We bezochten ook Pointe du Hoc, op een kleine landtong dat door de Duitsers vanwege grote strategische waarde bezet werd gehouden. Er was een enorm luchtafweergeschut geplaatst dat door zijn reikwijdte een gevaar was voor schepen en vliegtuigen. Ten tijde van de landing werd dit geschut ontmanteld door de Rangers – onder leiding van Rudder, een ervaren bergwandbeklimmer – die de klif, waarop het geschut stond, vanaf de zee beklommen. Om eenmaal boven te ontdekken dat het geschut vervangen was door grote balken. De bunker was verlaten, de wapenen verstopt in de achterliggende velden.
De manoeuvre om onder vijandelijk vuur uiterst kwetsbaar een steile klifwand te beklimmen met touwladders wordt tot op de dag van vandaag geprezen om uitzonderlijke moed en gedurfde tactiek. Voor een paar balken hebben veel Rangers het leven gelaten.

Het terrein rondom Pointe du Hoc was bezaaid met kapotgeschoten bunkers. Het moet er een hel zijn geweest, tientallen diepe kraters in het veld onderstreepten dat. Het trof me toen ik zag dat hele gezinnen zich portretteren in dit slagveld. Waarom weet ik niet. Ik zag ook mannen geleund tegen Sherman-tanks, om glimlachend door hun vrouw op de foto te worden gezet. Wat is hun aandeel in de strijd geweest? Het deed me voor dat de werkelijke strijders voor vrede en vrijheid met terugwerkende kracht beledigd werden.

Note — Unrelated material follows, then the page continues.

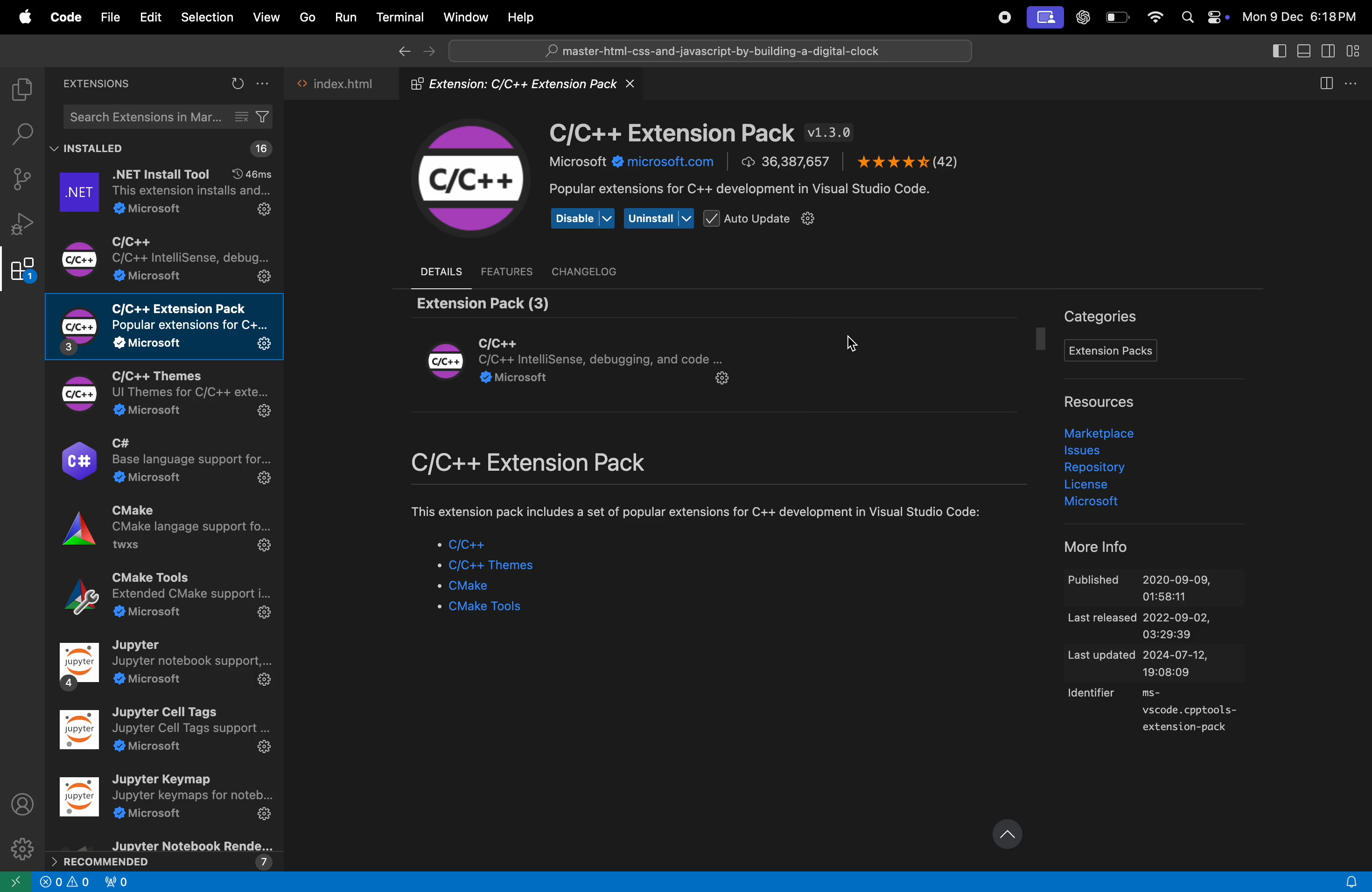  What do you see at coordinates (268, 17) in the screenshot?
I see `View` at bounding box center [268, 17].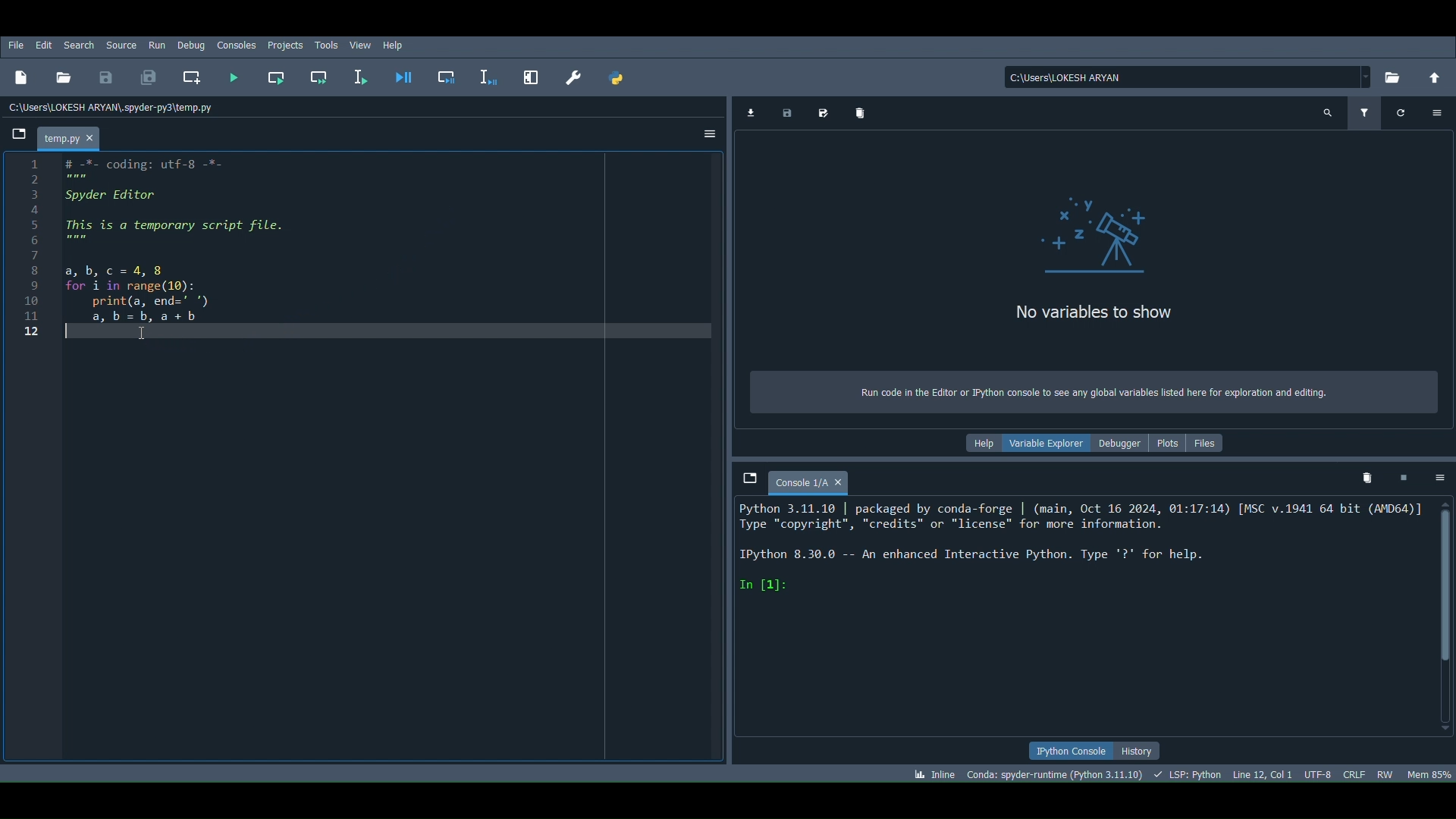  What do you see at coordinates (809, 482) in the screenshot?
I see `Console` at bounding box center [809, 482].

We sloten deze aangrijpende dag door een bezoek te brengen aan de begraafplaats voor Duitse soldaten in La Cambe. Het viel ons op dat deze minder druk bezocht werd die dag dan de Amerikaanse evenknie. Het viel ook op dat Duitse bezoekers zachter spraken, alsof zijn wilde voorkomen als Duitser te worden aangemerkt. Alsof zij zich nog schaamden. In het gedenkschrift aan de ingang werden de soldaten de eer bewezen: het kan niet zijn dat zij het hellevuur van 6 juni 1944 hebben gewild.
De begraafplaats was sober, ordelijk en integer ingericht; zoals het de Duitser betaamt. De zwarte kruizen, in vijftallen geplaatst over het hele veld, werden door Franse tuinlieden afgesopt.

In de Lonely Planet wordt deze begraafplaats niet genoemd.


1 opmerking:

  1. Fred wat heb je toch een mooi verslag geschreven naar aanleiding van jullie indrukwekkende reis langs de historische plekken van de bevrijdende geallieerde invasie. Het was een plezier om te lezen!